Anime convention in Czech Republic

Animefest is the oldest anime convention in the Czech Republic, Europe.

Animefest was held for the first time in 2004. It was and still is organised by Brněnští Otaku (translated as Brno otaku), at first a free group of otaku. As time went by, the convention became too large and for better organisation, a civic association Brněnští Otaku was founded in 2007.
Animefest is one of the two largest conventions held in the Czech Republic, having around the same number of visitors as Advík, which is held in Prague, in July.
Animefest holds Anime Music Video competition, the main prize of it being a plush doll of Totoro.

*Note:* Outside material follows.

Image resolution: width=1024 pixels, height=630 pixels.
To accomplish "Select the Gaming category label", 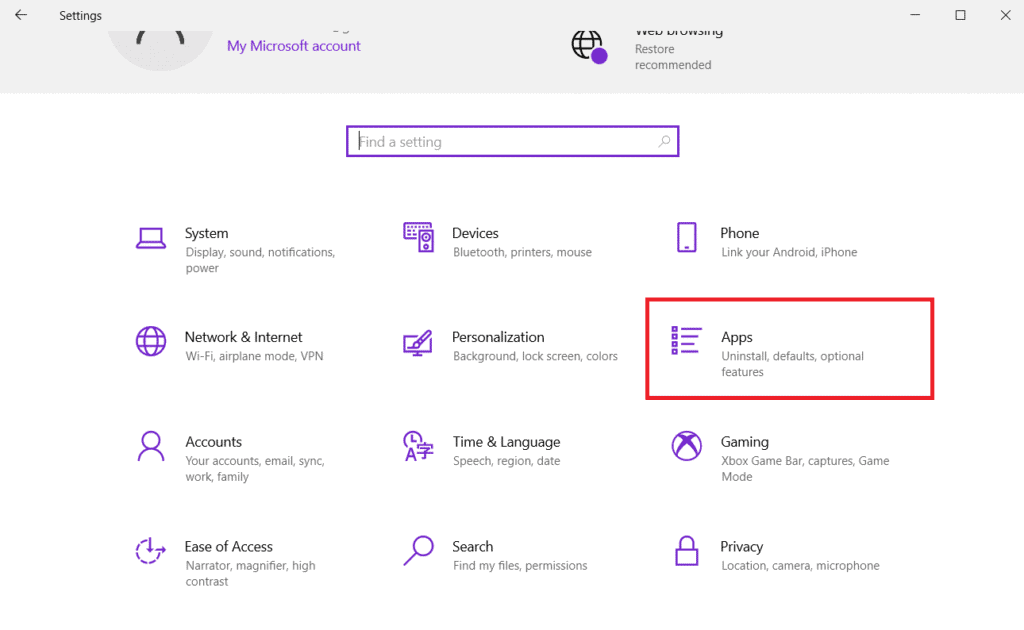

This competition is held yearly since the first year of Animefest and because of that it is considered the main event of the year for most of Czech AMV creators. From 2010 to 2016, cosplay contest at Animefest is part of EuroCosplay event. Since 2017, group cosplay contest is qualifier for Clara Cow's Cosplay Cup. Since 2018, Animefest cosplay contest is part of European Cosplay Gathering (Extreme Cosplay Gathering). Since 2024, Animefest cosplay contest is part of World Cosplay Summit.
Animefest is the official selection for the Czech Republic for the European K-Pop dance contest, an international event organized by Comicon and hosted by Etna Comics, in Italy.

==History==

| Date | Location | Visitors | Guests |
| 8–9 May 2004 | Art cinema Brno, The Czech Republic | ± 250 | - |
| 7–8 May 2005 | Art cinema Brno, The Czech Republic | ± 350 | - |
| 6–7 May 2006 | Art cinema Brno, The Czech Republic | ± 450 | - |
| 5–6 May 2007 | Art cinema, Scala cinema Brno, The Czech Republic | ± 800 | - |
| 10–11 May 2008 | Scala cinema, B. Bakala hall Brno, The Czech Republic | ± 1000 | - |
| 8–10 May 2009 | Scala cinema, B. Bakala hall, hotel International conference centre Brno, The Czech Republic | ± 1200 | - |
| 7–9 May 2010 | Scala cinema, B. Bakala hall, hotel Continental Brno, The Czech Republic | ± 1300 | Yuji Nunokawa and Kunihiko Ryo |
| 6–8 May 2011 | Scala cinema, B. Bakala hall, hotel Continental Brno, The Czech Republic | ± 1600 | - |
| 4–6 May 2012 | Brno Exhibition Centre Brno, The Czech Republic | ± 2000 | Jonathan Clements |
| 10–12 May 2013 | Brno Exhibition Centre Brno, The Czech Republic | ± 2500 | Toshiyuki Kubooka, Eiji Matsuo |
| 9–11 May 2014 | Brno Exhibition Centre Brno, The Czech Republic | ± 3300 | Jonathan Clements, Vlad G Pohnert |
| 1–3 May 2015 | Brno Exhibition Centre Brno, The Czech Republic | ± 3700 | Shappi |
| 29 April–1 May 2016 | Brno Exhibition Centre Brno, The Czech Republic | ± 4300 | Andrew Osmond, Sycra Yasin, Nsio |
| 19–21 May 2017 | Brno Exhibition Centre Brno, The Czech Republic | ± 5500 |
| 18–20 May 2018 | Brno Exhibition Centre Brno, The Czech Republic | ± 6000 | Reika Arikawa, Natalia Batista |
| 24–26 May 2019 | Brno Exhibition Centre Brno, The Czech Republic | ± 7200 | Tetsuro Shimaguchi, Maul Cosplay, Hellyon White |
| 20-22 May 2022 | Brno Exhibition Centre Brno, The Czech Republic | ± 8500 |  |
| 5-7 May 2023 | Brno Exhibition Centre Brno, The Czech Republic | ± 11500 | Mika Kobayashi, Tetsuro Shimaguchi, Yaya Han, Fenix Fatalist |
| 24-26 May 2024 | Brno Exhibition Centre Brno, The Czech Republic | ± 13800 | Tetsuro Shimaguchi, Taryn, Yaya Han, Kei LaVonne |
| 23-25 May 2025 | Brno Exhibition Centre Brno, The Czech Republic | ± 14600 | Atelier Pierrot, Karla Diaz, Mion, Nana Kitade, Seven Oops |
| 22-24 May 2026 | Brno Exhibition Centre Brno, The Czech Republic | ± 16000 | Rolling Quartz, ASH DA HERO, Ironmouse |
| 21-23 May 2027 | Brno Exhibition Centre Brno, The Czech Republic |  |  |

Due to regulations related to COVID-19 pandemic, 2020 and 2021 edition of Animefest had to be cancelled.